The students of Delhi University, led by the SFI, organised classes on the road — Sadak pe Kaksha — to amplify their urge to get back to physical classrooms
Is the way our students protest changing? (Pic: EdexLive)
Is the way our students protest changing? (Pic: EdexLive)

Rabindranath Tagore may have started open-air classes for the first time in a modern institution, but Indian students have elevated it by making it part of their protest.

What do you do when your college does not reopen for physical classes? You start the classes out on the streets! That's what students across India have done during their protests, demanding the reopening of campuses. Be it Delhi University or Jadavpur University or even Calcutta University — students at various points in their protest have organised lectures out on the streets.

The students of Delhi University, led by the SFI, organised classes on the road — Sadak pe Kaksha — to amplify their urge to get back to physical classrooms. The 'offline class' was organised outside the VC's office. But it was shortlived as the university announced that the campuses will be reopened from February 17, soon after the first lecture of Sadak pe Kaksha wrapped up.

Dr Abha Dev Habib, who teaches Physics at Miranda House and is an active member of the Democratic Teachers' Front (DTF), delivered the first lecture. But she wasn't teaching Physics. "We talked about new changes in education policies and their intent and role of statutory bodies," said Dr Habib. It is often difficult to even deliver a public lecture to such a varied crowd that is also protesting against the administration. A commentary on the protest would seem a better engagement, said students.

The classes outside Jadavpur University started the same way — more current affairs than subjects were discussed. The classes also came with a tagline, 'Classrooms to break free from your mind's curfew'. These classes went on for a while unlike the DU ones — the varsity hadn't opened its doors as the government had not deemed it safe at that point. 

But as days went by and more teachers joined in, some of them started delivering proper public lectures. Topics ranged from the evolution of media to the basics of cells and rudimentary science lessons. "It was a very different experience altogether. No classroom, no board, no diagrams and a varied bunch of students. But I enjoyed the experience thoroughly," said Dr Biswadip Das, Professor, Department of Life Sciences and Biotechnology, JU. Dr Das delivered a lecture on basic biology outside JU.

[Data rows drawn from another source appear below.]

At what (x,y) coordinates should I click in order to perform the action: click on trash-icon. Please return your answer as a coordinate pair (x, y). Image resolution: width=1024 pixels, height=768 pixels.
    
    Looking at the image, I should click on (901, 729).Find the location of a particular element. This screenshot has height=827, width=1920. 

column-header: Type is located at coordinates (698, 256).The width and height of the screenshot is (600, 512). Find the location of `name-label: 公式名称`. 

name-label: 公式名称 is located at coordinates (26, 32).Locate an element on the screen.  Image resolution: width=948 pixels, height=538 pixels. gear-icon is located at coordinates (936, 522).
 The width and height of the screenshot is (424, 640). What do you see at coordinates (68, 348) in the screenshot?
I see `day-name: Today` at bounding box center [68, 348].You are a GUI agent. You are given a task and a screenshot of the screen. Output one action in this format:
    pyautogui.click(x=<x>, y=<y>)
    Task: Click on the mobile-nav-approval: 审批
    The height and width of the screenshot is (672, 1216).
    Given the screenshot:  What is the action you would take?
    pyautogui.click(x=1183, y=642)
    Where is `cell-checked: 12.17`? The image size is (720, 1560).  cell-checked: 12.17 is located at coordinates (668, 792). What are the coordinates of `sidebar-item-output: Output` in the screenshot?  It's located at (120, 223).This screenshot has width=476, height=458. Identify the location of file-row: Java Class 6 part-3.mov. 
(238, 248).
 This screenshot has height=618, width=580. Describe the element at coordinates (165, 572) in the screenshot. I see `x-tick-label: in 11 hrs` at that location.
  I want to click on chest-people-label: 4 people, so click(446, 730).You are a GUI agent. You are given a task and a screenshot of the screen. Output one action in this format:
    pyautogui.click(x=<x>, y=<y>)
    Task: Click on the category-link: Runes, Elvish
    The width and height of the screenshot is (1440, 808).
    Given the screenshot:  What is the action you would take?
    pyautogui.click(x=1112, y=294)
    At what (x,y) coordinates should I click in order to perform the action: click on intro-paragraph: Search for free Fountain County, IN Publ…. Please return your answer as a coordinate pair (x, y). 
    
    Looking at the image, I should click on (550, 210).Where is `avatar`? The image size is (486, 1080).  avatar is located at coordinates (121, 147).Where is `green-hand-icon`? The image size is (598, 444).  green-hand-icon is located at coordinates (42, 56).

Be it the Sadak pe Kaksha or the Classrooms to Break Free, is the way our students protest changing? "It's more constructive than just sitting there and shouting slogans. It is also more engaging. And on top of it all, it conveys a message that the students are serious about studying and want to get back to it — they aren't merely 'wasting time'," said a student activist who wanted to remain anonymous. More often than not, the classes outside JU have seen pedestrians take note of the unique open-air classrooms.

Parents, at least some of them, were worried that the discussions at these sessions were not always productive for the students. "The students are overwhelmed with online classes and exams in virtual mode and a future that is uncertain. A class to help clear their doubts makes sense but how will talking about politics and current affairs help? They are already listening to that all the time on the news and social media," a concerned parent had told EdexLive when we spoke to them back in August 2021, in the context of the classes held outside Jadavpur University.